- Task prompt -
Repeat the material from the start through the line with "This screenshot has", substituting "step" for "action" and changing nothing else.

- Extracted information -
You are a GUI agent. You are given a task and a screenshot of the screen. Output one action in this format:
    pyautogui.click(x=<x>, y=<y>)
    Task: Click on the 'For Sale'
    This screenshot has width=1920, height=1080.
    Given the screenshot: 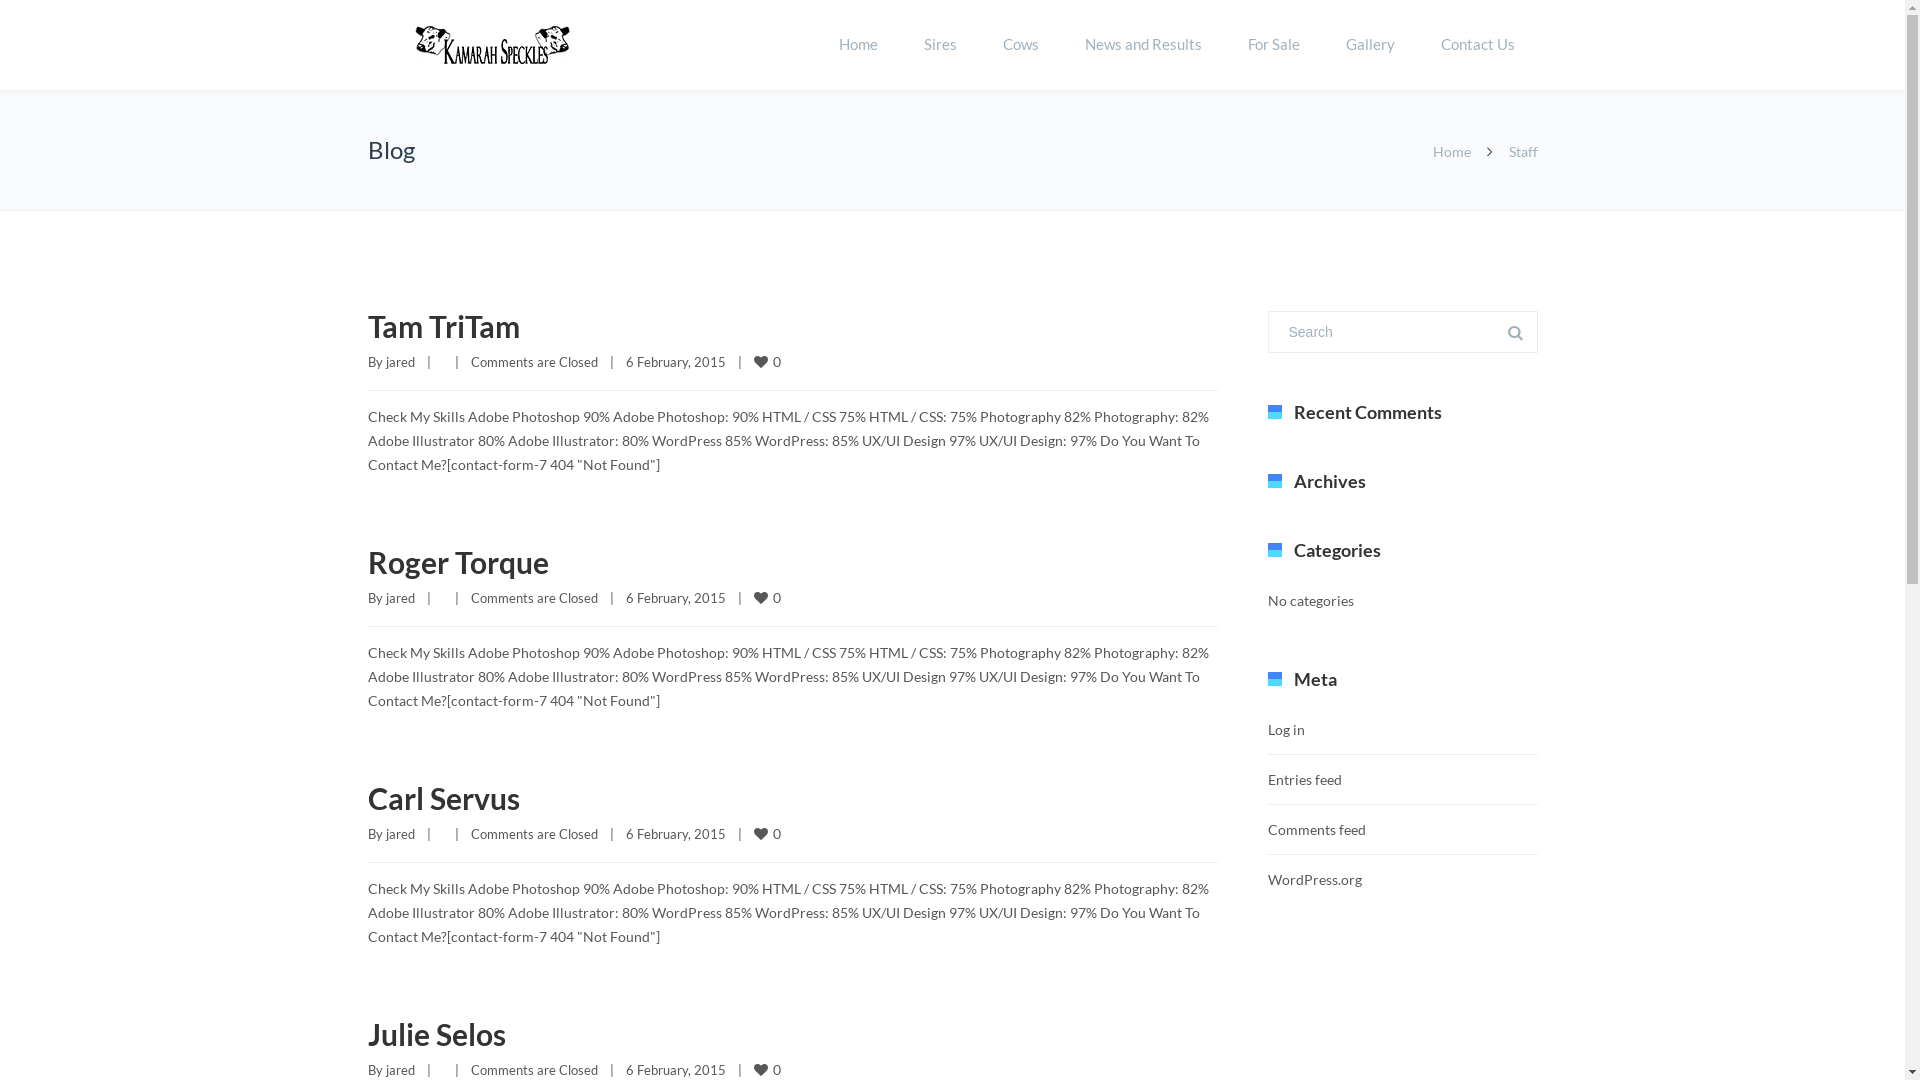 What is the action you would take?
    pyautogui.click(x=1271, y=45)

- Solution -
You are a GUI agent. You are given a task and a screenshot of the screen. Output one step in this format:
    pyautogui.click(x=<x>, y=<y>)
    Task: Click on the 'For Sale'
    This screenshot has width=1920, height=1080.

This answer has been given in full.